Answer these questions about the A2UI passage below:
1. Which ComponentContext property lets a component inspect the metadata of other components in the same surface?
2. Which MessageProcessor method generates the client capabilities payload?
3. Which event fires when an existing component id receives an update with a matching type?

• _Excerpted passage_
- - -

DataContext & ComponentContext

class DataContext {
  constructor(dataModel: DataModel, path: string);
  readonly path: string;
  set(path: string, value: any): void;
  resolveDynamicValue<V>(v: any): V;
  subscribeDynamicValue<V>(v: any, onChange: (v: V | undefined) => void): Subscription<V>;
  nested(relativePath: string): DataContext;
}

class ComponentContext {
  constructor(surface: SurfaceModel<T>, componentId: string, basePath?: string);
  readonly componentModel: ComponentModel; // The instance configuration
  readonly dataContext: DataContext; // The instance's data scope
  readonly surfaceComponents: SurfaceComponentsModel; // The escape hatch
  dispatchAction(action: any): Promise<void>; // Propagate action to surface
}

Inter-Component Dependencies (The “Escape Hatch”)

While A2UI components are designed to be self-contained, certain rendering logic requires knowledge of a child or sibling’s properties.

The Weight Example: In the standard catalog, a Row or Column container often needs to know if its children have a weight property to correctly apply Flex or Expanded logic in frameworks like Flutter or SwiftUI.

Usage: Component implementations can use ctx.surfaceComponents to inspect the metadata of other components in the same surface.

Guidance: This pattern is generally discouraged as it increases coupling. Use it only as an essential escape hatch when a framework’s layout engine cannot be satisfied by explicit component properties alone.

The Processing Layer (MessageProcessor)

The Processing Layer acts as the “Controller.” It accepts the raw stream of A2UI messages (createSurface, updateComponents, etc.), parses them, and mutates the underlying Data Models accordingly.

It also handles generating the client capabilities payload via getClientCapabilities().

class MessageProcessor<T> {
  readonly model: SurfaceGroupModel<T>; // Root state container for all surfaces

  constructor(catalogs: Catalog<T>[], actionHandler: ActionListener);

  processMessages(messages: any[]): void; // Ingests raw JSON message stream
  addLifecycleListener(l: SurfaceLifecycleListener<T>): () => void; // Watch for surface lifecycle
  getClientCapabilities(options?: CapabilitiesOptions): any; // Generate advertising payload
}

Component Lifecycle: Update vs. Recreate

When processing updateComponents, the processor must handle existing IDs carefully:

• Property Update: If the component id exists and the type matches the existing instance, update the properties record. This triggers the component’s onUpdated event.

- - -

• _Dataset records_
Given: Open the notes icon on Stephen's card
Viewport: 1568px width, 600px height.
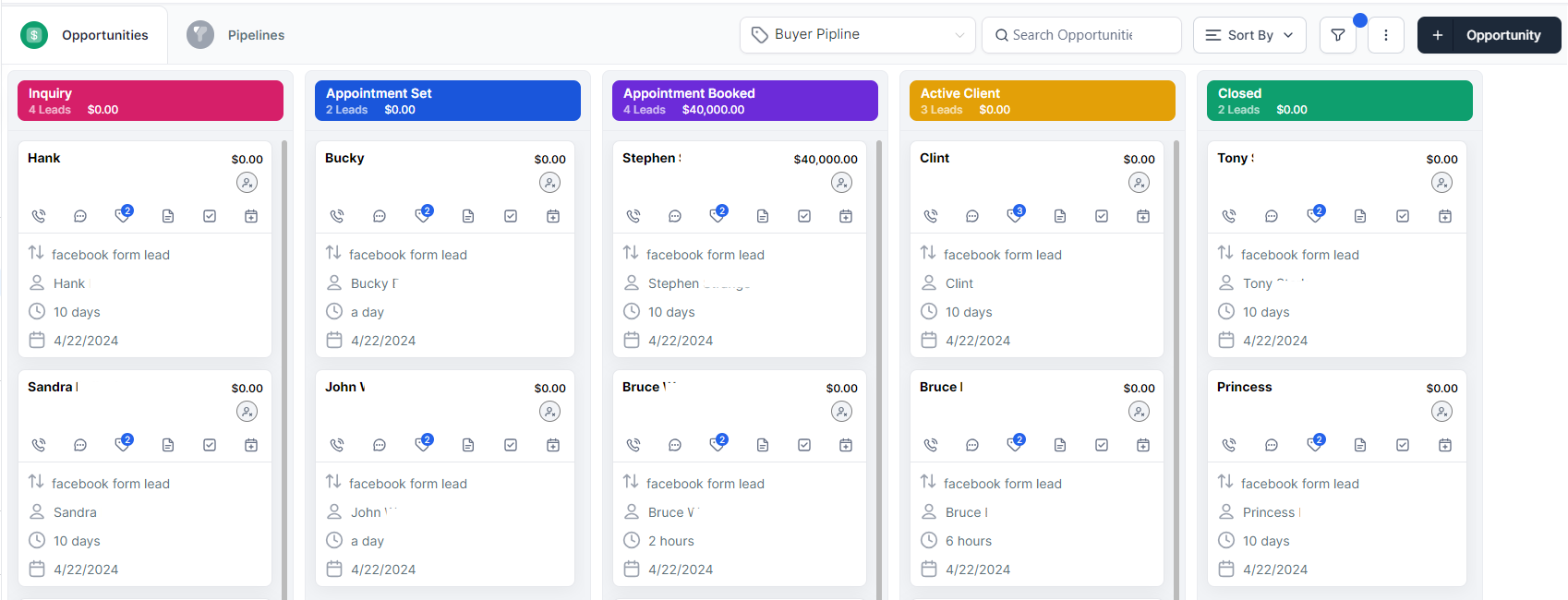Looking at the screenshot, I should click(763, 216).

- - -

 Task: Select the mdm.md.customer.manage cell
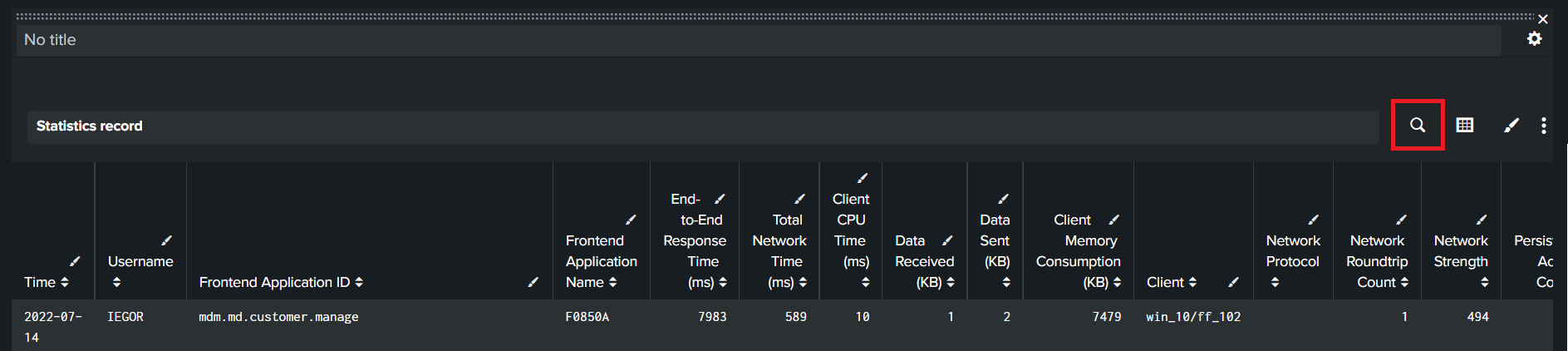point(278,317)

- - -

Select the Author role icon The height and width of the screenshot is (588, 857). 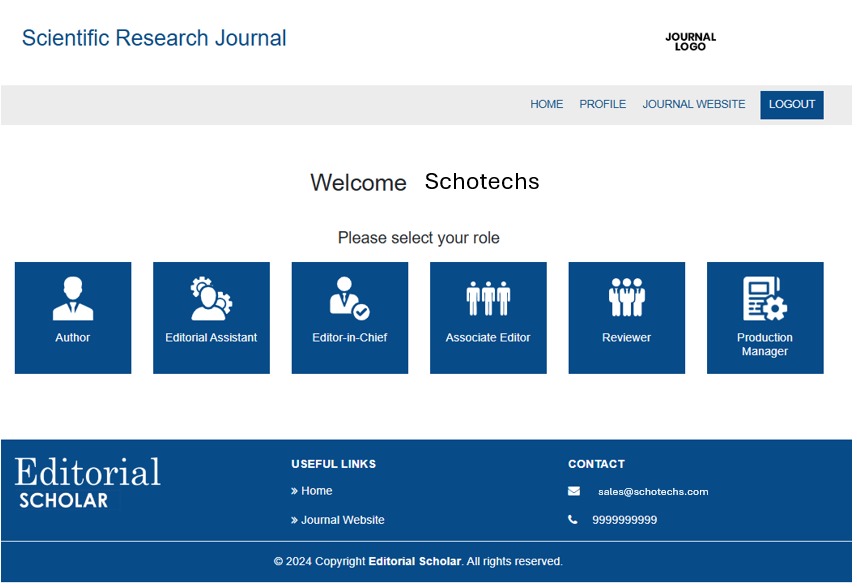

- - -

• _Task solution_
1. surfaceComponents
2. getClientCapabilities()
3. onUpdated